Look for "agent" in each line of the records, and copy the lines that have it.

[Stored items]
■ ■ ■ ■ ■ ■ ■
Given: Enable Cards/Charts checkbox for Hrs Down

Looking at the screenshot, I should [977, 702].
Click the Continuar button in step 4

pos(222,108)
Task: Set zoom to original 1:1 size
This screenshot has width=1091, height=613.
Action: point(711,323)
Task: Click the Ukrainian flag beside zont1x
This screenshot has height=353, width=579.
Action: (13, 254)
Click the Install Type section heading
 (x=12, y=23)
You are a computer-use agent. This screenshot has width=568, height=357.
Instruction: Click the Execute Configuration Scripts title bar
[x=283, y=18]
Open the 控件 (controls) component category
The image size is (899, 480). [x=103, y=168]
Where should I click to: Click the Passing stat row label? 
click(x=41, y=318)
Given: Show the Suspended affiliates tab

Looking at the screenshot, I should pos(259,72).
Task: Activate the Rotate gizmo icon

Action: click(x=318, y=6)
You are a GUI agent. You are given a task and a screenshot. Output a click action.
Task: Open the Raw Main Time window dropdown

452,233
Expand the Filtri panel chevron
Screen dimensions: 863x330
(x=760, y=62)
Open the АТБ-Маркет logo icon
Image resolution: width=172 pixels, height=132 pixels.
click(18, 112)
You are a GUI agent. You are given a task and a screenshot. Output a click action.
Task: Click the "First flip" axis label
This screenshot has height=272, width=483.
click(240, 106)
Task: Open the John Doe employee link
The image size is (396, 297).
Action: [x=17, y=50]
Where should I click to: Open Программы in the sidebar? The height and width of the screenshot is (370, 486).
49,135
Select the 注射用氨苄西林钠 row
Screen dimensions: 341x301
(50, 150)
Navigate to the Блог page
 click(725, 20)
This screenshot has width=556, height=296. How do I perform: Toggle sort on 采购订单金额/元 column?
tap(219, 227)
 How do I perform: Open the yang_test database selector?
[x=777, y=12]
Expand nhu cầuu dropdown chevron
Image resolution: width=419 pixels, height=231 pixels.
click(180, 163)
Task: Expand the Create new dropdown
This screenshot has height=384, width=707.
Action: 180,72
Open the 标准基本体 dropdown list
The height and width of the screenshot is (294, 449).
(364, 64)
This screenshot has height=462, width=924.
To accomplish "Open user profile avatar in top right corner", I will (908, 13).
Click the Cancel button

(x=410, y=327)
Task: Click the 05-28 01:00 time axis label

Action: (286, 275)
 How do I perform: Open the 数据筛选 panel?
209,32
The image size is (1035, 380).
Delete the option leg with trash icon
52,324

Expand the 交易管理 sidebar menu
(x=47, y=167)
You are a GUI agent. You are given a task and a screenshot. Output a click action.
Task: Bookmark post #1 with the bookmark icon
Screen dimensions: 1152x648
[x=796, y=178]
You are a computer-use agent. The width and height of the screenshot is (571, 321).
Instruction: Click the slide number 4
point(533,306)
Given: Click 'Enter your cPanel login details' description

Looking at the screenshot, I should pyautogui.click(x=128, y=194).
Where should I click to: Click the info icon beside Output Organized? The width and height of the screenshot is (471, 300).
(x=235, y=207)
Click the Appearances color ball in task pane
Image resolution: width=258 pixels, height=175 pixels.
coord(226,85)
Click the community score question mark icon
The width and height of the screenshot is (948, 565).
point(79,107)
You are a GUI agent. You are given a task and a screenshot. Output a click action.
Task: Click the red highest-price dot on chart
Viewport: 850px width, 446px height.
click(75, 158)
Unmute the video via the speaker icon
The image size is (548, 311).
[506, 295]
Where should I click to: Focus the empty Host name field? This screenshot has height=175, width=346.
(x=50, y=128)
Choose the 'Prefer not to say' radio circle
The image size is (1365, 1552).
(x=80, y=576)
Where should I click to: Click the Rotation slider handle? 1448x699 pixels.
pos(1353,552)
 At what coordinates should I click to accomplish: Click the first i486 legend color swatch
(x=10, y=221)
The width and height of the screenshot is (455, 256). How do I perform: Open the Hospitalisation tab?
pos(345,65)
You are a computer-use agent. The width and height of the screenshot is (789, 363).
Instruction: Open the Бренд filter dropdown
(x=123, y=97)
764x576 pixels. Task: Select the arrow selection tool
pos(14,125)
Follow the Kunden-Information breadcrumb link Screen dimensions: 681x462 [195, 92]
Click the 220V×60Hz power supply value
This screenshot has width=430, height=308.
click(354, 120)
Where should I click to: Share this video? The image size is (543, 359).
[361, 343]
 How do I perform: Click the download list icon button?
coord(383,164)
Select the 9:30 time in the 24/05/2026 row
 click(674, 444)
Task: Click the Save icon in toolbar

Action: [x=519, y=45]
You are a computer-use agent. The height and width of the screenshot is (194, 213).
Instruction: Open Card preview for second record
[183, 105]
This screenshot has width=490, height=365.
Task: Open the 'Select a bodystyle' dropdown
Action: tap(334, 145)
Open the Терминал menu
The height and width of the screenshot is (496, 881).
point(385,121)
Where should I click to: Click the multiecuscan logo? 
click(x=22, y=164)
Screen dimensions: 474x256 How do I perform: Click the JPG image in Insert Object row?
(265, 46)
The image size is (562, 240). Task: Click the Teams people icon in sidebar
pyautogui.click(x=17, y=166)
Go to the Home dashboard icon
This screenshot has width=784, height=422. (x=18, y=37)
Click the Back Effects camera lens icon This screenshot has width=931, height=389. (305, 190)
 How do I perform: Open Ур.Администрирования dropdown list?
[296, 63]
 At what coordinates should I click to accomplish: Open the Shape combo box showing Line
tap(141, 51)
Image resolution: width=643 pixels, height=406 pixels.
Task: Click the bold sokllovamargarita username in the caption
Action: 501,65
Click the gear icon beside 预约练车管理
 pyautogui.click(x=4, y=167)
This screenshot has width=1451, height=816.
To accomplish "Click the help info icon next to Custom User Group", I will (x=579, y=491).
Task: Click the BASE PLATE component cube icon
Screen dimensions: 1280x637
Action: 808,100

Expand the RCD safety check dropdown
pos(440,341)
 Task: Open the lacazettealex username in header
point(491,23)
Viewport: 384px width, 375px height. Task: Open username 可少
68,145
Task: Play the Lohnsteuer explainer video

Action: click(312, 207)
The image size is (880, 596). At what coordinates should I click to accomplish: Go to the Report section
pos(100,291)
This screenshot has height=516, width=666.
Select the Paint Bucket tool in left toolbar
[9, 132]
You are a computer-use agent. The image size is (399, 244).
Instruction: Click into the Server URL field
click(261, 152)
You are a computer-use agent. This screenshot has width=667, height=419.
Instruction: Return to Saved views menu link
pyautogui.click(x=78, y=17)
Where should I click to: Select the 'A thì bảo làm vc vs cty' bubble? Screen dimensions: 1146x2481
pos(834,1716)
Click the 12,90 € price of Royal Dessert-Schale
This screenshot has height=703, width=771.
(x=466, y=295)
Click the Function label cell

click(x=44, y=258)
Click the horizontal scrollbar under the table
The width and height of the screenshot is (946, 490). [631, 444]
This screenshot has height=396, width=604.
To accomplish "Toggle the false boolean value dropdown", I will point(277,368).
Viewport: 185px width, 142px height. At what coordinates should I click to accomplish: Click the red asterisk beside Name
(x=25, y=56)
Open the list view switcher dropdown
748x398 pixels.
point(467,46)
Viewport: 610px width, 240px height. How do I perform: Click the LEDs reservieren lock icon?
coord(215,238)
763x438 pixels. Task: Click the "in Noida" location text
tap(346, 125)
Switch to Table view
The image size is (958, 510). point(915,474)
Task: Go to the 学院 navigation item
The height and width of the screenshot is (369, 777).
■ ■ ■ ■ ■ ■ ■
(Reply):
You are a computer-use agent. This screenshot has width=568, height=357.
You are a GUI agent. You are given a task and a screenshot. Output a click action.
You are a GUI agent. You are given a task and a screenshot. Output a click action.
You are a GUI agent. You are given a task and a screenshot. Output a click action.
You are a computer-use agent. The width and height of the screenshot is (571, 321).
You are a GUI agent. You are given a task and a screenshot. Output a click action.
You are a computer-use agent. The width and height of the screenshot is (789, 363).
You are a computer-use agent. The height and width of the screenshot is (194, 213).
You are a computer-use agent. The image size is (399, 244).
You are a computer-use agent. This screenshot has width=667, height=419.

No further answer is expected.